Olores Californianos

Hace poco más de quince años, cuando me debatía entre el amor nacionalista y el deseo de virar hacia los no prejuicios, pisé por primera vez el estado norteamericano que, de ser nación independiente, sería el quinto más poderoso del mundo. Con menos de treinta años y con el cerebro enfocado en los estudios de posgrado, llegué a la dorada y delirante California. Apenas pisé su asfalto aeroportuario, recibido por los primeros rayos solares que brillan la mayor parte del año, sentí su particular hedor mestizo, ese que se podría describir como jamón ibérico y mole agringados. Transcurridos los meses, me embriagué con su brisa marina sinigual, una tan potente que hasta el día de hoy la percibo si Santa Mónica aparece deslumbrando en una película hollywoodense. Hecho similar experimenté con el relajado y pretensioso humor de sus residentes; cómo olvidar los olores a wax, universidad, Grammys y Pacific Beach.

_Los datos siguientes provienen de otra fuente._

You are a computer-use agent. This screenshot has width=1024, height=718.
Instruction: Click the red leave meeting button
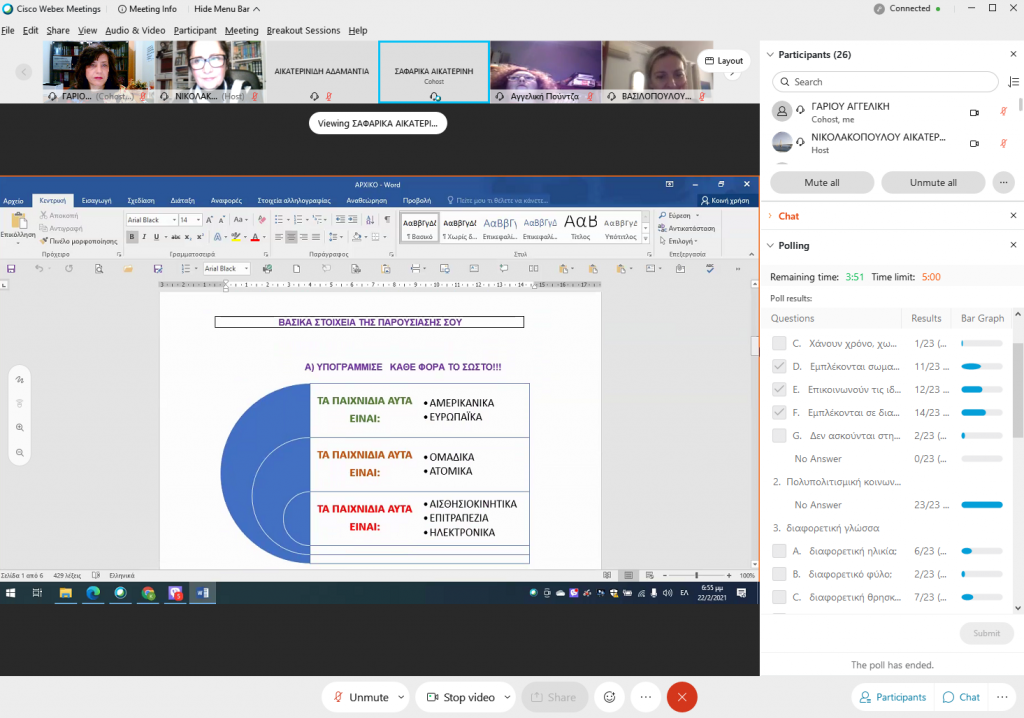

Hace unas semanas, casi sin querer, como cuando te sorprende una buena ola californiana para surfear, reviví todas aquellas sensaciones, y otras más que no imaginaba. Un viaje inesperado me situó en la California de mis recuerdos, de mis sorpresas. Palpando como en antaño su esfera colonial, astucia playera, glamour cinéfilo y exquisitez estudiantil; me crucé además, inevitablemente, con el cannabis en retail y la indigencia por doquier. En las urbes más cosmopolitas del emblema del oeste, los humos ya legalizados e industrializados me invadieron abruptamente en las vías públicas, tanto que sin ser adepto me sentí uno de ellos. De igual forma, miles y pequeñas carpas de habitantes cuasi desterrados por el sistema, intensificaron la paradoja de quien es el hogar de los que no lo tienen. California, cuna de los olores pomposos es ahora también el de las veredas tomadas, el de las calles cuestionadas.